FIELD NOTES FROM A CATASTROPHE

Reviewed 1/20/2010

Field Notes from a Catastrophe, by Elizabeth Kolbert

FIELD NOTES FROM A CATASTROPHE
Man, Nature, and Climate Change
Elizabeth Kolbert
New York: Bloomsbury, 2006

Rating:

5.0

High

ISBN-13 978-1-59691-125-3
ISBN-10 1-59691-125-5 210p. HC/GSI $22.95

Plenty of books focus on the broad impacts of climate change: Loss of polar ice, prehistoric droughts decimating civilizations, rising seas drowning vast tracts of land. Elizabeth Kolbert covers these events too. But her approach is totally different. She starts at the local level, recounting her visits to Alaska, Iceland, the Netherlands, and her interactions with the local people at those places — not only scientists but everyday people like farmers and shop owners. This is what makes her account so compelling to a wide audience.

I do not mean to imply that Ms. Kolbert ignores the big picture. She has a good grasp of it, covers the prehistory, and eloquently imparts the long-term implications of warming clearly and accurately — especially as regards the tension between the Bush administration and the rest of the world over their differing policies on climate change.

"Without substantive commitments from countries like India and China, there is no realistic way to avoid DAI [dangerous anthropogenic interference]. But why should China and India accept the costs of controlling emissions when America has refused to do so? In this way, the United States, having failed to defeat Kyoto, may be in the process of doing something even more damaging: ruining the chances of reaching a post-Kyoto agreement.

– Page 174

The book has some defects. Ms. Kolbert doesn't understand computers well, and her description of climate modeling in Chapter 5 leaves something to be desired. She doesn't do justice to the concept of grid cells, and then quotes a snatch of FORTRAN code (from the GISS "ModelE") to little effect. Her analogies are sometimes obscure: Attempting to explain the immense amounts of energy needed to warm the oceans and icecaps, she writes on page 105: "(Imagine trying to thaw a gallon of ice cream or a pot of water using an Easy-Bake oven.)" I would, if I knew what an Easy-Bake oven was.1 Similarly, she omits some definitions and fails to expand some acronyms, trusting the reader to know what they represent. But such mistakes are few, and my mention of them is a mere quibble.

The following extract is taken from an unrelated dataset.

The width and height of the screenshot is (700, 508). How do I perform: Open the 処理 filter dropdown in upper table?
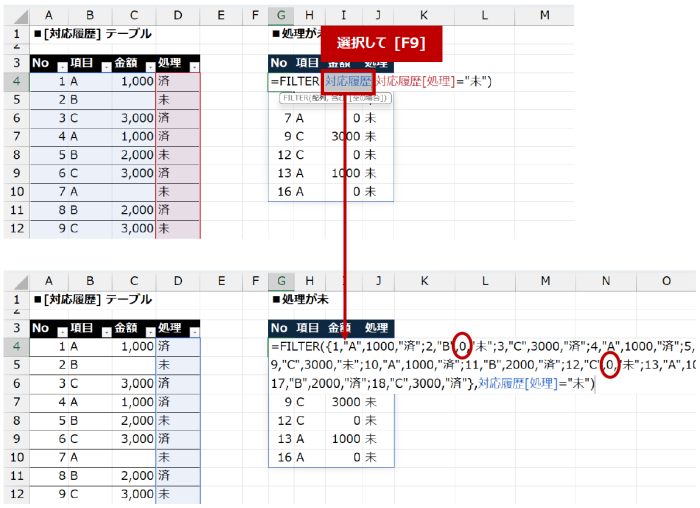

The bottom line is that this is one of the must-read books on climate change. Ms. Kolbert brings home the projected impacts as few other authors manage to do. For me, the highlights were her tours of Iceland and the Netherlands, with descriptions of the Maesland Barrier and the floating homes at Maasbommel in the latter country. Also, as noted above, one of the most meritorious aspects of the book is her coverage of the political angle, especially the improvident behavior of the Bush administration in response to Kyoto and to global warming generally.2 The book provides a chronology of significant events related to climate change, selected bibliography and notes for each of its 10 chapters, and it has a very good index. Finally, it is an easy read; I expect it would take half a day, typically. (It took me thrice that, but other demands competed.)

1 Yes, I know... Google is my friend. And I found the oven; it's a Hasbro toy. But the idea of using analogies is to promote easy understanding. She might, for example, have substituted a candle or a kitchen match for the oven.
2 Much of the author's coverage of the political angle involves an extended and frustrating interaction with Paula Dobriansky, president Bush's Undersecretary of State for Democracy and Global Affairs. In the degree of obtuseness of her answers to Kolbert's questions, Dobriansky is hard to match. In their last encounter, reported on pages 166-7, Kolbert quotes her thus: "It is essential to really implement these programs and approaches now and to take stock of their effectiveness," she said, adding, "we think it is premature to talk about future arrangements." Yes, never talk about the future until it gets here. In fairness, however, the Undersecretary was perforce following Bush's lead — on a path which led nowhere.